Reagents and Materials

All reagents were purchased from Sigma Aldrich, unless stated otherwise. Oligonucleotides were synthetized by Sigma Aldrich, according to the following sequences (gene symbol, forward primer, reverse primer): Ptgs2, 5′ gat​gct​ctt​ccg​agc​tgt​gc, 5′ gga​ttg​gac​agc​aac​cat​ttg; Ptges, 5′ gtg​atc​tcc​tgg​ctg​caa​atc, 5′ cct​gga​cag​tgc​ttt​gct​ctg; Dusp10, 5′ cct​gtc​gtc​taa​agg​aga​tgg​a, 5′ cag​atg​gta​gag​ggc​tcg​c; PMEPA1, 5′ gac​cat​ctt​cga​cag​tga​cct, gta​gca​ggt​ggc​gct​gat​g; KLF4, 5′ atg​gtc​aag​ttc​cca​gca​ag, 5′ ttt​ctg​ttt​tgt​ctc​ttg​aac​tct​tc; Tacstd2: 5′ cgg​gca​aat​aca​aaa​agg​tg, 5′ aca​agc​tag​gtt​cgc​ttc​tca; Zc3h12a, 5′ tca​tcg​acg​gaa​gca​atg​t, 5′ cct​cgc​tcc​aga​aac​cag; Nfat5, 5′ tca​gac​aag​cgg​tgg​tga, 5′ agg​gag​ctg​aag​aag​cat​ca; Ptgfr, 5′ tgc​aat​gtt​ggc​cat​tgt​tac​g, 5′ ctg​gcc​ata​atg​tgc​gtc​tc; Egr1, 5′ tca​cct​ata​ctg​gcc​gct​tc, 5′ ggt​tca​ggc​cac​aaa​gtg​ttg; Tgfb1, 5′ cca​agg​taa​cgc​cag​gaa​ttg​ttg​cta​ta, 5′ agc​gga​cta​cta​tgc​taa​aga​ggt​caa​cc; Inhba1, 5′ tcc​tct​tca​tgg​tat​tgg​ca, 5′ ggg​agt​gat​ccc​tgg​aaa​c; Il15ra, 5′ tgc​aga​agt​tgt​ttg​gga​tg, 5′ tac​ccg​caa​tga​cca​cag​aga; Il15, 5′ act​gtc​agt​gta​taa​agt​ggt​gtc​aat​atg, 5′ cag​agg​cca​act​gga​tag​atg​taa​g; Nfkbia, 5′ cga​gga​gta​cga​gca​aat​gg, 5′ tga​ttg​cca​agt​gca​gga; Gadph, 5′ tgt​aga​cca​tgt​agt​tga​ggt​ca, 5′agg​tcg​gtg​tga​acg​gat​ttg.
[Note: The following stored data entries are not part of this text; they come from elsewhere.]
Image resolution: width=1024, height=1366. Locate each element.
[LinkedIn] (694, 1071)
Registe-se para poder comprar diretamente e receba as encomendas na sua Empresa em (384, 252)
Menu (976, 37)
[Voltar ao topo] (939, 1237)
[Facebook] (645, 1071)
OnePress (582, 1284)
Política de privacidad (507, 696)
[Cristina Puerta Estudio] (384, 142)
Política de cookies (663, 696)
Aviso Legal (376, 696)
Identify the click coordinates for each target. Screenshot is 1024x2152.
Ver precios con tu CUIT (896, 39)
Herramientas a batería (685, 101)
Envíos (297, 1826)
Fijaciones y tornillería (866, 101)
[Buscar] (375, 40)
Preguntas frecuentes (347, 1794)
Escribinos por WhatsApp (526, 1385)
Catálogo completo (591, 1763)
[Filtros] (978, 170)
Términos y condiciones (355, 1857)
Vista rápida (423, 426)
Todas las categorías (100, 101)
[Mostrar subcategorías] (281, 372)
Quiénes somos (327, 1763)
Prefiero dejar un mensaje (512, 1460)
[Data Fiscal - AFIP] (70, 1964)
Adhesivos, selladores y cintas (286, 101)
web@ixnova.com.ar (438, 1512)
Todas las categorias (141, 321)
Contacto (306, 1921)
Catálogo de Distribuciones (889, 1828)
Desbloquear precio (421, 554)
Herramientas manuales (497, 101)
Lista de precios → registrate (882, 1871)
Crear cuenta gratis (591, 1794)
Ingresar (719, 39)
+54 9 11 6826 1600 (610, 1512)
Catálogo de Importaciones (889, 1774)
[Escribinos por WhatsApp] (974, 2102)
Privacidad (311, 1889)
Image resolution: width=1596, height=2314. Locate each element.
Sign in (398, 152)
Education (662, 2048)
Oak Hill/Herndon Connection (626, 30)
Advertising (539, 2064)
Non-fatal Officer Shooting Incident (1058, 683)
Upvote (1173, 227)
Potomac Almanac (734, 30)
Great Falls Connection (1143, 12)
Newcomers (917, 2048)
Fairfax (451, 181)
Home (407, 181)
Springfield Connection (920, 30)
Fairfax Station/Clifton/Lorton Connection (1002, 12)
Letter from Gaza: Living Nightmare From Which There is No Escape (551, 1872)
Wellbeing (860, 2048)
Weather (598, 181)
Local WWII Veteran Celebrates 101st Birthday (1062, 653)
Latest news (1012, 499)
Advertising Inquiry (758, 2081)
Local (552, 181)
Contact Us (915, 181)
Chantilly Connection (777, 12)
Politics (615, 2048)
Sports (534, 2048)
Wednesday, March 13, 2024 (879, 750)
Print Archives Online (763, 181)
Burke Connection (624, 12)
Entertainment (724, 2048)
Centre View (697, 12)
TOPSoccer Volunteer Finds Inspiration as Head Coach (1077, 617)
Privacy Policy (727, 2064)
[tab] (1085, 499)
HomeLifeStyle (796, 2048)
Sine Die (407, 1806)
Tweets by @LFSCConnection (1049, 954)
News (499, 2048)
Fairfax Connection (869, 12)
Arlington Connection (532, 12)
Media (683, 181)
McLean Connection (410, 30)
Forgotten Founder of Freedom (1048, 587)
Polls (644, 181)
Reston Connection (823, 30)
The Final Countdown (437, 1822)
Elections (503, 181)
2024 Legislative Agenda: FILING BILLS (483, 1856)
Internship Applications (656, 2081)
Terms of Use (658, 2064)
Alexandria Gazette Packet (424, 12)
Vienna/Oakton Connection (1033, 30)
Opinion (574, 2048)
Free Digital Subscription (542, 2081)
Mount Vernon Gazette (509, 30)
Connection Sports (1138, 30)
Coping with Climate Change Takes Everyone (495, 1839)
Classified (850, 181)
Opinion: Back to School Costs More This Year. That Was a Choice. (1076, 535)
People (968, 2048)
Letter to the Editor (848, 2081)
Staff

Isolation of Blood-Nucleated Cells (Ficoll Samples)

Mouse blood was collected in EDTA-treated tubes, to avoid coagulation; 1 ml of Ficoll Paque (FisherSci) was placed beneath the blood in the tube and centrifuged at 1,500 rpm with for 30 min according to the manufacturer´s instructions. The upper, clear phase containing all nucleated cells was collected, diluted in PBS, and centrifuged to obtain the cell pellet.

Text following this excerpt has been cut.